Honestly. It’s perfectly fine to say this feeling sucks. Even when your team wasn’t supposed to go this far, wasn’t favored to win this series, had the Evil Empire with the home run king and 99 wins darting your dugout looks from across the field, this still sucks. It’s supposed to. Even in Cinderella stories and teams that beat the odds, there’s nothing worse in sports than losing a playoff series – especially one that you took to the penultimate game.
There’s time to scream and complain about the managerial decisions from Terry Francona. Why start Aaron Civale? Why go to Eli Morgan in Game 4 out of the bullpen? Why put Bo Naylor on the playoff roster if you’re never going to use him? There’s plenty of time to question the replay decisions of Game 4, and the lack of utilizing replay in Game 5. Hindsight is always 20/20, and it’s much harder to excuse decisions that went awry from your couch at home than it is from a plane heading to Houston, Texas.
But this season shouldn’t leave a bad taste in your mouth, nor should it sting as long as the previous playoff losses and bad regular seasons have. The Cleveland Guardians didn’t underachieve and miss the playoffs, they didn’t overachieve and underperform in October. For once (honestly since 2016), the Guardians out-performed expectations and got to a place close to where no one predicted them to be.
Think back to Opening Day, a 3-1 loss to the Kansas City Royals. No offense, great pitching from Triston Mckenzie and Yu Chang at second base. Andrés Giménez was at shortstop, but we weren’t sure if he was going to make a leap or end up in Triple-A midway through the season again. Franmil Reyes and Bobby Bradley provided the team some pop, but both hitters went a combined 1-for-6. There was optimism surrounding the team solely because it was going to be young and scrappy, and a large crop of prospects Cleveland fans had been waiting for was finally knocking on the door. Oscar Gonzalez, who would end up with two game-winning hits in the playoffs, trotted out a few days later in an Akron RubberDucks uniform.

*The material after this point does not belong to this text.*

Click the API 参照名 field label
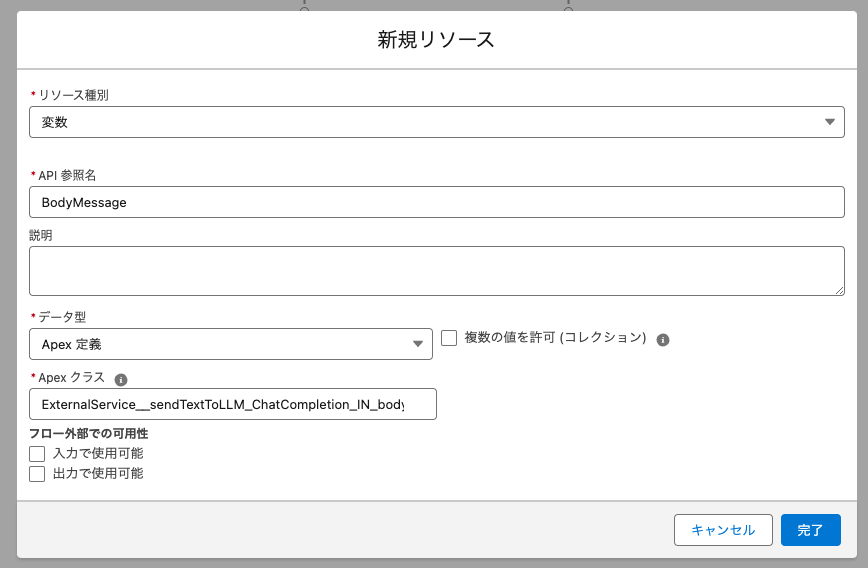Viewport: 868px width, 568px height. (67, 175)
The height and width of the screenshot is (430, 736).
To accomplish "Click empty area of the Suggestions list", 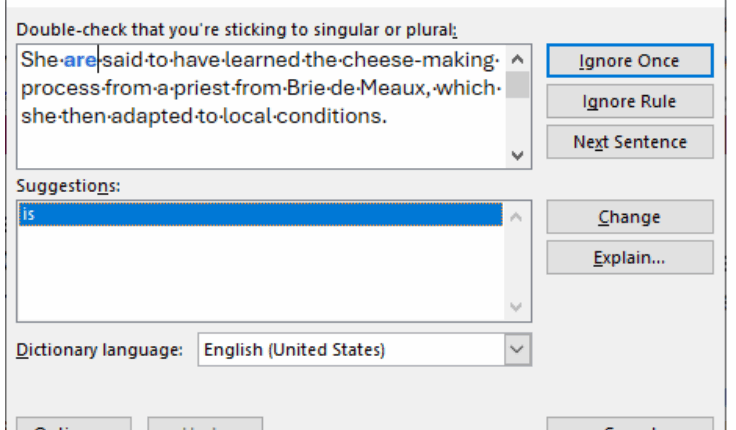I will [260, 270].
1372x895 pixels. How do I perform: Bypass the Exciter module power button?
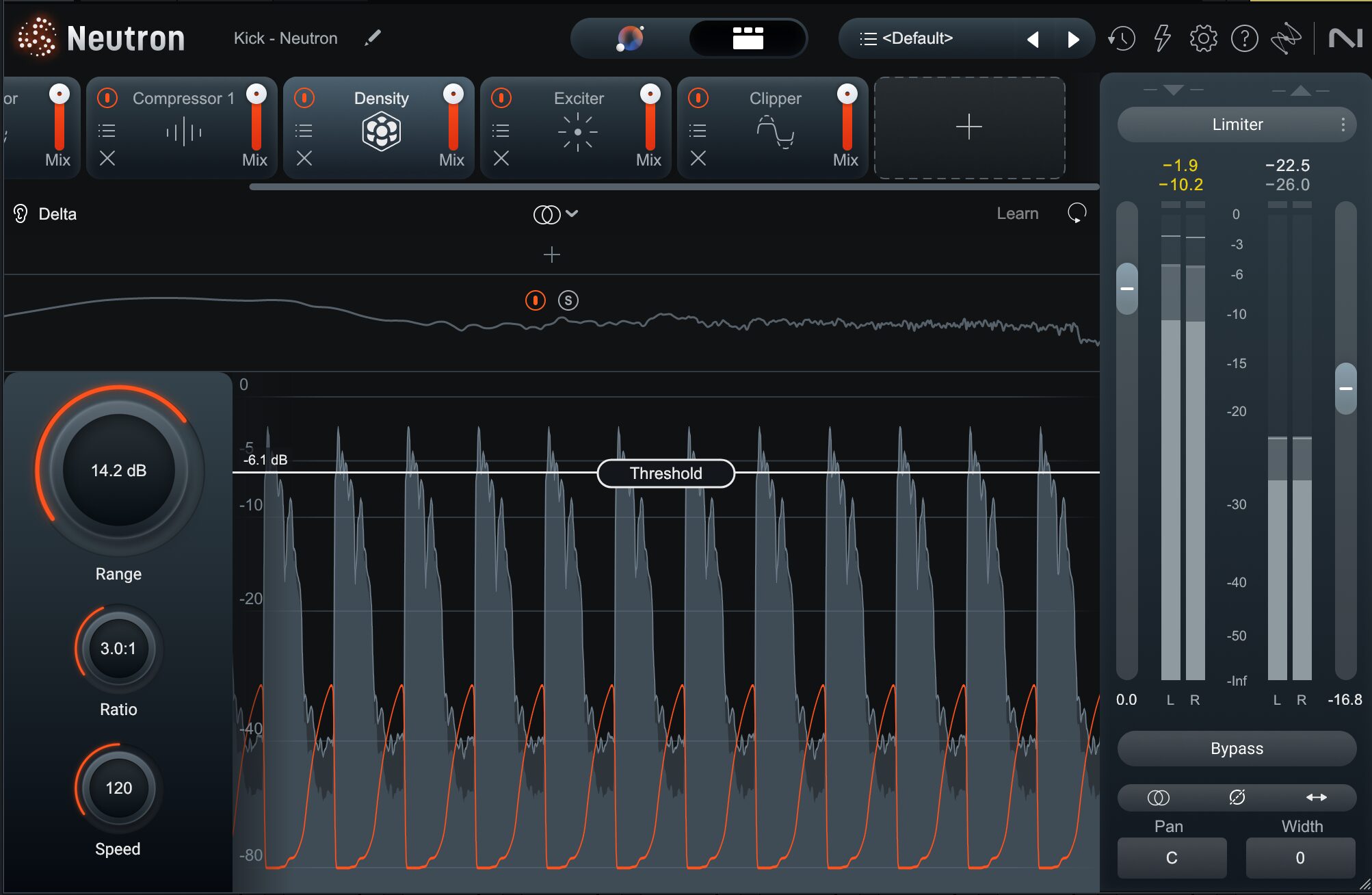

The chances of making the playoffs stood below 10% in every projection. The Guardians were going to be frisky at best and a glorified Triple-A team at worst. The tides were turning on a rebuild, but they were probably at least two years away from winning the AL Central, and even further away from making noise in the playoffs.
Instead, this young group weeded out guys who didn’t belong – Chang, Ernie Clement, Bradley, Reyes, Logan Allen – and stuck together. They didn’t care what the outside noise was; Francona made that clear throughout the ALDS. They went out each day and played competitive, fun baseball. They got on base consistently. They stole second, then third. They blooped hits and hustled out infield dribblers. No matter what it took, they found a way to win.
They turned the tides on a divided fan base, half of which was angered over the name change. Maybe only 11,000 people trekked out to Progressive Field, but they were going to put on an absolute show for them. They played the Spongebob Squarepants theme song and had child-like smiles draped across their faces when something went well. They played their brand of baseball, without a care in the world.
The 2022 iteration of the Guardians are special. The statistics are going to stand as an outlier for a long time: 17 players making major-league debuts, the youngest team in baseball. Nonetheless, with a Hall-of-Fame manager at the helm, they stormed through the regular season to 92 wins. A team that once sat five games below .500 in May welcomed the Tampa Bay Rays to their stadium for the wild-card round.
Then, after a 15-inning, one-score game and a masterpiece from Shane Bieber, they moved on. The magic didn’t end there, though. Goliath entered the arena against David. With the odds stacked against them, and national pundits outwardly saying MLB would appreciate a New York Yankees’ win, the Guardians barreled their way to a deciding Game 5. They pushed Goliath to the brink, sending the city into a frenzy after Gonzalez’s walk-off hit in Game 3. Goliath wins most of the time, but David was damn close this series.
So yes, this sucks. Sit with this feeling and remember it. Stew in your anger at losing to the damn Yankees again, another year without a World Series ring, 1948 one year further away. Then remember what this team did, despite all the odds, despite the payroll, the youth, the better teams on paper. Remember Josh Naylor’s wild hair and Gonzalez willing a home run, then a single, to win two games. Remember Dr. Sticks, McKenzie bursting onto the national scene after years of anticipation.
This sucks, but damn was it fun, and we’re just getting started.